One very compelling example of the visual system's ability to recover object information from sparse input is the phenomenon known as biological motion. Here the activity and identity of an animate creature are compellingly created using just a dozen or so "light points" strategically placed on the individual's body (Johansson 1973). With these animation sequences, no single dot conveys information about the object or event being depicted - individual dots merely undergo translational and/or elliptical motions. Perception of a biological organism engaged in an activity must entail global integration of these motion signals over space and time - perception of such animation sequences is literally the creation of motion information (in the same sense that perception of an object in a random-dot stereogram is the creation of binocular disparity information). When viewing point-light displays, observers can identify the gender of an actor (eg, Kozlowski & Cutting 1977; Mather & Murdoch 1994), the activity in which he/she is engaged (Johansson 1973) and, even, the emotional state of the actor (eg, Brownlow et al 1997). Human infants as young as 3 months of age can perceive biological motion (eg, Fox & McDaniel 1982), as can non-human mammals (Blake 1993).
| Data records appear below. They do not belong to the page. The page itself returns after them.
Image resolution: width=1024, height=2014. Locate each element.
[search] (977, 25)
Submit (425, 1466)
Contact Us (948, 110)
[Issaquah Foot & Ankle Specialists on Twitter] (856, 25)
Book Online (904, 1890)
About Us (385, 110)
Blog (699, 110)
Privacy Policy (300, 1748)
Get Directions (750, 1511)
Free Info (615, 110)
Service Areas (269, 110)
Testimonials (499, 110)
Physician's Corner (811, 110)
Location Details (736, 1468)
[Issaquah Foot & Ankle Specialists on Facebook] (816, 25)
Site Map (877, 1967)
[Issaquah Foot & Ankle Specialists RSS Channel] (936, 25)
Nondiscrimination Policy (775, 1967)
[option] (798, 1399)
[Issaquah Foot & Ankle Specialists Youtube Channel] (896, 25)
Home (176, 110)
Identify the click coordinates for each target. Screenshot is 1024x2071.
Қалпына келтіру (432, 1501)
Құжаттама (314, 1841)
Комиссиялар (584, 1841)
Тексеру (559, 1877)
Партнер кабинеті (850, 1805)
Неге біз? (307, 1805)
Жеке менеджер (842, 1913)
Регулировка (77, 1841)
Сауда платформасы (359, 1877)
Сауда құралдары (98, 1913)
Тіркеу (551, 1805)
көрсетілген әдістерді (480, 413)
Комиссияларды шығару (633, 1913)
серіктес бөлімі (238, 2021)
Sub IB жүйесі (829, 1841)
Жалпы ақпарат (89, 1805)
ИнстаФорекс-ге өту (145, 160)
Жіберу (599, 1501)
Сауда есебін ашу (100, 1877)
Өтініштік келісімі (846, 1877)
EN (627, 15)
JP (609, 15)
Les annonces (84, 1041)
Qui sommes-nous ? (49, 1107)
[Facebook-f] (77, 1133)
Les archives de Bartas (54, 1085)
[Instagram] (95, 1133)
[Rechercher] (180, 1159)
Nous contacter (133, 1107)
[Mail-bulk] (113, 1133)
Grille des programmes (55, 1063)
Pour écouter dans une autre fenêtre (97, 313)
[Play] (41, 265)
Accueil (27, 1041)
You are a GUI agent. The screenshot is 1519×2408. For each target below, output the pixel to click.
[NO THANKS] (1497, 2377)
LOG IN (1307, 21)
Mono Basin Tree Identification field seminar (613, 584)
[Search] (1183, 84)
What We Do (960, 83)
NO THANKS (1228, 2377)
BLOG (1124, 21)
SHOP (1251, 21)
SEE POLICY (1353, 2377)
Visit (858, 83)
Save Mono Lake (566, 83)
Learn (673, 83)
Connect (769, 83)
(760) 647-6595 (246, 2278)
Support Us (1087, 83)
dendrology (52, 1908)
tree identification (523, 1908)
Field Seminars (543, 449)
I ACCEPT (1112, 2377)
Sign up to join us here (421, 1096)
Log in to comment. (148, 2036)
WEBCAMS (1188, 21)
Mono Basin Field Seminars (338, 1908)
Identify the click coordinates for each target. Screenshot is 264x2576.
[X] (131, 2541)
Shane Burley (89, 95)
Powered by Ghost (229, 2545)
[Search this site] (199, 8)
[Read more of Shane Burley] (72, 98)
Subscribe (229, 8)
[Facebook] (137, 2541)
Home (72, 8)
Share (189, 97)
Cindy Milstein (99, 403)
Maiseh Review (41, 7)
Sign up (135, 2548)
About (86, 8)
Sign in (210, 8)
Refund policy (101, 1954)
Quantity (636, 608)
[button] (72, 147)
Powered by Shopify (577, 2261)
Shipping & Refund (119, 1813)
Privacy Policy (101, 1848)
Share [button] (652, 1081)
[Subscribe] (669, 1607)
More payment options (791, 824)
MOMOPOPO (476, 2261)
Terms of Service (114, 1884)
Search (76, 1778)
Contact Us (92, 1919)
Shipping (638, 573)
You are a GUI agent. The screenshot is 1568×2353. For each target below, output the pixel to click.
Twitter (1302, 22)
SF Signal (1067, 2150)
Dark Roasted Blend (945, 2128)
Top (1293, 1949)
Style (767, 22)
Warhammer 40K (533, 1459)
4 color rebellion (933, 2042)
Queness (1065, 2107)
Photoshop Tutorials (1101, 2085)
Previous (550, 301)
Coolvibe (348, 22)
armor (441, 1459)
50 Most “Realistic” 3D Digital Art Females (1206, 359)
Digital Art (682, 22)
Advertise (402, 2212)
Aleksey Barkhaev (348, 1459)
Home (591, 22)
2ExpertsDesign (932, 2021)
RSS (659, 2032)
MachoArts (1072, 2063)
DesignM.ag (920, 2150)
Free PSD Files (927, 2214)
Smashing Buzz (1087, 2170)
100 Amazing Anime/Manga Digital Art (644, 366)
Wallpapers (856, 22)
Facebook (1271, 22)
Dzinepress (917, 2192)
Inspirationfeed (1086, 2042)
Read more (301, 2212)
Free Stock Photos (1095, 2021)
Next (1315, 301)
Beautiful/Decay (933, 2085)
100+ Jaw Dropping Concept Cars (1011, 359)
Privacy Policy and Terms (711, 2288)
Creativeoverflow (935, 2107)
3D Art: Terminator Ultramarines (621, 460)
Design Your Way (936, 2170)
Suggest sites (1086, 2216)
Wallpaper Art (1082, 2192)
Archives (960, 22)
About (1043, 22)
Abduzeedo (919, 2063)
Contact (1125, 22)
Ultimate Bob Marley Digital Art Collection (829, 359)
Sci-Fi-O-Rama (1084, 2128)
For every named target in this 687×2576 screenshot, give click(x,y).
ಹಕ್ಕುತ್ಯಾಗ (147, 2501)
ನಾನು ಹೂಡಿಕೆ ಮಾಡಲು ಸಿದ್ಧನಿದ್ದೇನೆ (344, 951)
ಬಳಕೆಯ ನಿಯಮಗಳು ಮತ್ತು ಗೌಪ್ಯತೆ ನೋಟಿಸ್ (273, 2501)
We have developed computer-based techniques for creating biological motion sequences as well as novel psychophysical and brain imaging procedures for examining biological motion perception. We record an individual (or group of individuals) engaged in an activity, transcribe those recordings to the computer, place tokens on the joints of each frame of the movie sequence and then convert those frames to matrices that can be animated and manipulated in MatLab©. Shown below are two frames (not successive in the animation) from a "normal" biological sequence (in this case, the actor is throwing an object) and two frames (nonsuccessive) from a phase-scrambled sequence created from the "throwing" animation. The phase scrambled animations consist of the same individual dots undergoing the same local motions, only with their temporal phases scrambled -- this perturbs the hierarchical, pendular motions characteristic of biological motion.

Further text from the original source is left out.